start
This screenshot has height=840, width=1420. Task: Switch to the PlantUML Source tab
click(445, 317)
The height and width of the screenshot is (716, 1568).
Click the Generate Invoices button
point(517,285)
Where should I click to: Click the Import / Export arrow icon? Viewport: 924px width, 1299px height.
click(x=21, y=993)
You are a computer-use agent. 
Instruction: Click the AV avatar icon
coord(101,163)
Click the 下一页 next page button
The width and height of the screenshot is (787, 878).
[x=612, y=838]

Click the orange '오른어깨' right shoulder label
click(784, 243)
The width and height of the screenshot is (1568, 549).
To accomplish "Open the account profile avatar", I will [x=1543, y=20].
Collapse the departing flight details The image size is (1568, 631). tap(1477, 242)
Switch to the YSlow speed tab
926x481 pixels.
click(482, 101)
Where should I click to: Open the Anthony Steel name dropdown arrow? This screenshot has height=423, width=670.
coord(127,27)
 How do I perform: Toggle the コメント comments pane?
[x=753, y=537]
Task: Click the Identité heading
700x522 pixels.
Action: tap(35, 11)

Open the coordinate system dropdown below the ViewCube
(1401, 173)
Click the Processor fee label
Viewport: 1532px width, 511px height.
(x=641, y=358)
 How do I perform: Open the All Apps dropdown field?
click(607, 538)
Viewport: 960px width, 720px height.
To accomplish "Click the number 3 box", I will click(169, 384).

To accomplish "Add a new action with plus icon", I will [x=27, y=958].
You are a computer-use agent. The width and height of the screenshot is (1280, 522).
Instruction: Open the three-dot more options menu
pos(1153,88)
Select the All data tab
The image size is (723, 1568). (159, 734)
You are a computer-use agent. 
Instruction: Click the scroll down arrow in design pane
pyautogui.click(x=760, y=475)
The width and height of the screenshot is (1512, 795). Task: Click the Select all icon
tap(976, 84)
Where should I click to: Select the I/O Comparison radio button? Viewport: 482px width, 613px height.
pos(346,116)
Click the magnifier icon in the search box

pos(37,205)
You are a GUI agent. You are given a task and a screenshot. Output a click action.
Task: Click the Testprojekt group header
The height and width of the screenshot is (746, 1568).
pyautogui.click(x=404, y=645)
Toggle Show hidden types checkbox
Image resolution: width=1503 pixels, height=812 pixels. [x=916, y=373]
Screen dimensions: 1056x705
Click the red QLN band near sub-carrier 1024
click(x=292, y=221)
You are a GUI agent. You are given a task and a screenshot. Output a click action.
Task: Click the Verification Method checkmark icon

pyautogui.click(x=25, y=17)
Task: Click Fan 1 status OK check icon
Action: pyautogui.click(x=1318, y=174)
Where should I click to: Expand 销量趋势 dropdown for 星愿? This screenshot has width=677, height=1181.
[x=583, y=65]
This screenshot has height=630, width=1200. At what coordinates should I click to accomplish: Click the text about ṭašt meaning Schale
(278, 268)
end
> [WHAT YOU HAVE TO DO]: Give the listing above as a JSON list of strings, one string per line, with blank lines left out.

> [EXERCISE SOLUTION]:
[
  "This screenshot has height=840, width=1420. Task: Switch to the PlantUML Source tab",
  "click(445, 317)",
  "The height and width of the screenshot is (716, 1568).",
  "Click the Generate Invoices button",
  "point(517,285)",
  "Where should I click to: Click the Import / Export arrow icon? Viewport: 924px width, 1299px height.",
  "click(x=21, y=993)",
  "You are a computer-use agent. ",
  "Instruction: Click the AV avatar icon",
  "coord(101,163)",
  "Click the 下一页 next page button",
  "The width and height of the screenshot is (787, 878).",
  "[x=612, y=838]",
  "Click the orange '오른어깨' right shoulder label",
  "click(784, 243)",
  "The width and height of the screenshot is (1568, 549).",
  "To accomplish \"Open the account profile avatar\", I will [x=1543, y=20].",
  "Collapse the departing flight details The image size is (1568, 631). tap(1477, 242)",
  "Switch to the YSlow speed tab",
  "926x481 pixels.",
  "click(482, 101)",
  "Where should I click to: Open the Anthony Steel name dropdown arrow? This screenshot has height=423, width=670.",
  "coord(127,27)",
  " How do I perform: Toggle the コメント comments pane?",
  "[x=753, y=537]",
  "Task: Click the Identité heading",
  "700x522 pixels.",
  "Action: tap(35, 11)",
  "Open the coordinate system dropdown below the ViewCube",
  "(1401, 173)",
  "Click the Processor fee label",
  "Viewport: 1532px width, 511px height.",
  "(x=641, y=358)",
  " How do I perform: Open the All Apps dropdown field?",
  "click(607, 538)",
  "Viewport: 960px width, 720px height.",
  "To accomplish \"Click the number 3 box\", I will click(169, 384).",
  "To accomplish \"Add a new action with plus icon\", I will [x=27, y=958].",
  "You are a computer-use agent. The width and height of the screenshot is (1280, 522).",
  "Instruction: Open the three-dot more options menu",
  "pos(1153,88)",
  "Select the All data tab",
  "The image size is (723, 1568). (159, 734)",
  "You are a computer-use agent. ",
  "Instruction: Click the scroll down arrow in design pane",
  "pyautogui.click(x=760, y=475)",
  "The width and height of the screenshot is (1512, 795). Task: Click the Select all icon",
  "tap(976, 84)",
  "Where should I click to: Select the I/O Comparison radio button? Viewport: 482px width, 613px height.",
  "pos(346,116)",
  "Click the magnifier icon in the search box",
  "pos(37,205)",
  "You are a GUI agent. You are given a task and a screenshot. Output a click action.",
  "Task: Click the Testprojekt group header",
  "The height and width of the screenshot is (746, 1568).",
  "pyautogui.click(x=404, y=645)",
  "Toggle Show hidden types checkbox",
  "Image resolution: width=1503 pixels, height=812 pixels. [x=916, y=373]",
  "Screen dimensions: 1056x705",
  "Click the red QLN band near sub-carrier 1024",
  "click(x=292, y=221)",
  "You are a GUI agent. You are given a task and a screenshot. Output a click action.",
  "Task: Click the Verification Method checkmark icon",
  "pyautogui.click(x=25, y=17)",
  "Task: Click Fan 1 status OK check icon",
  "Action: pyautogui.click(x=1318, y=174)",
  "Where should I click to: Expand 销量趋势 dropdown for 星愿? This screenshot has width=677, height=1181.",
  "[x=583, y=65]",
  "This screenshot has height=630, width=1200. At what coordinates should I click to accomplish: Click the text about ṭašt meaning Schale",
  "(278, 268)"
]